Per farsi un’idea della condizione economica di questo territorio basta scorrere i dati dell’ultima relazione congiunturale di Banca d’Italia: i prestiti di famiglie e imprese sono passati da 4,152 miliardi del dicembre 2020 a 4.347 del giugno del 2022 con un incremento nel periodo del 4 per cento; se invece guardiamo ai depositi vediamo che sono passati da 5,011 miliardi del dicembre 2020 a 5,262 miliardi del giugno dell’anno scorso. Risparmi di famiglie e imprese costituiscono il 7,4% dei 70,984 miliardi che sono il totale regionale. Con una disoccupazione al 29% in media, Trapani è al quinto posto in Sicilia e sul fronte del valore aggiunto la provincia è a 6,2 miliardi (dato del 2019, visto che quelli del 2020 e 2021 sono condizionati dalla pandemia), in pratica il 7,8% del totale regionale che è di 80,291 miliardi. L’ultimo dato sugli sportelli bancari (2021) ci dice che in tutta la provincia sono 99 ma erano 176 nel 2001: in 43,5% in meno in vent’anni.
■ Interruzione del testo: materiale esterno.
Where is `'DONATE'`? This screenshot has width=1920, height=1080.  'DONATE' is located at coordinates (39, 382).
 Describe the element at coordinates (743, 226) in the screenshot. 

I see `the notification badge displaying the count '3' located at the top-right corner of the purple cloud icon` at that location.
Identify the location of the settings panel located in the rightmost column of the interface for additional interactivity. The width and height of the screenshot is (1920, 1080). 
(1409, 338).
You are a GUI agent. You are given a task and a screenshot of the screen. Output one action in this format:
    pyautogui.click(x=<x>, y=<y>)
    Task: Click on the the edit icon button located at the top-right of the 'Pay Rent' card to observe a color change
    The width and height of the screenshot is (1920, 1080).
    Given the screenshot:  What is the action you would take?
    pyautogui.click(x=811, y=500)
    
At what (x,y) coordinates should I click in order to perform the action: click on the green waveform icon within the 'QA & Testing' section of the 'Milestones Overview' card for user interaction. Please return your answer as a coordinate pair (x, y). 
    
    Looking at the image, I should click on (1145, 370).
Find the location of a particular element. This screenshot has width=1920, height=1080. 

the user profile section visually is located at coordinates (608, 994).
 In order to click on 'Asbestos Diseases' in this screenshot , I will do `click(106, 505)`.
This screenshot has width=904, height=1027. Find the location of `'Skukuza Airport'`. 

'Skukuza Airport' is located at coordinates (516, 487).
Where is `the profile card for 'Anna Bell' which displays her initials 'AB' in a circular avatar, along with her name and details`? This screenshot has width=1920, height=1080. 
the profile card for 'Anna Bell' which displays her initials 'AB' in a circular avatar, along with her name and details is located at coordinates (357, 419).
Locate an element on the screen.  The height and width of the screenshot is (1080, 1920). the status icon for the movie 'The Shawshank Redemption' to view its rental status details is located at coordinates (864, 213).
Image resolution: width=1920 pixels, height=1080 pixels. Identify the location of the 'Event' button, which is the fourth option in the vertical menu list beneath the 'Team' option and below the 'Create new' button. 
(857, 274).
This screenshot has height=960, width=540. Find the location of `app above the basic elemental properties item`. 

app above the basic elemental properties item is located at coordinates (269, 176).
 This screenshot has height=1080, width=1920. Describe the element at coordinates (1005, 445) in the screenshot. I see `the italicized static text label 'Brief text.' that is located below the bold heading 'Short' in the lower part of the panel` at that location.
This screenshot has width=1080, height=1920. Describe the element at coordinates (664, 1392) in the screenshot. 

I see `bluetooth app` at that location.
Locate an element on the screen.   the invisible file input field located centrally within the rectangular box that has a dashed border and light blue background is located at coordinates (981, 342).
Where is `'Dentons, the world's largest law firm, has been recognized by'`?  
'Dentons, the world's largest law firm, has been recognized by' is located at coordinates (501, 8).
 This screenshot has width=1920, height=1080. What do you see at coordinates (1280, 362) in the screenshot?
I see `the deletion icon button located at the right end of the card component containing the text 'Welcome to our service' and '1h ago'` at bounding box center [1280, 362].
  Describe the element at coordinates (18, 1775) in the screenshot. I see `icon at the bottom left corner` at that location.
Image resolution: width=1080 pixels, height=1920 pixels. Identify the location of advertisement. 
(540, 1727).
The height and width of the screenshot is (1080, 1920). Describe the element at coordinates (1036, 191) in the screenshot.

Il gap con il resto dell’Italia

«Non c’è niente di più distante dal resto d'Italia del territorio di Trapani. E non solo geograficamente» dicono le classifiche di performance che riguardano alcuni Comuni della provincia, elaborate da Efficientometro.it, il portale che analizza  la salute finanziaria dei Comuni. Tra i temi più caldi il costo a tonnellata del servizio rifiuti, i mancati pagamenti verso i fornitori commerciali, la capacità di riscuotere i crediti verso privati (tributi, sanzioni e canoni). In quest’ultimo caso, Mazara del Vallo si posiziona con la percentuale più bassa, con il 16,6%: nel 2021 ha riscosso 18 milioni su un totale da riscuotere, arretrati compresi, di 110 milioni.  A seguire, fra gli altri, segnaliamo, Salemi (17,5%), Castelvetrano (26,6%), Marsala (35,8%), Alcamo (40,4%) e, infine, sul podio di chi riscuote di più, Pantelleria (50,1%), Erice (53,3) e Favignana (65,9%). Altro indicatore di criticità finanziaria è dato, all'opposto, dalla capacità di pagare i debiti verso i propri fornitori commerciali. Al primo posto, tra i Comuni morosi, vi è Castelvetrano, con una percentuale del 100,5 per cento. Vale a dire che su una spesa annua corrente pari a 25 milioni, al 31 dicembre 2021 questo Ente risulta aver debiti di spesa corrente, arretrati compresi, pari ad altrettanti 25 milioni. Seguono, fra gli altri, Salemi con il 68,7%, Mazara del Vallo (48,3%). Non pervenuti, per esempio, i dati per Trapani e Campobello di Mazara: non risulta abbiano presentato il rendiconto di gestione per il 2021.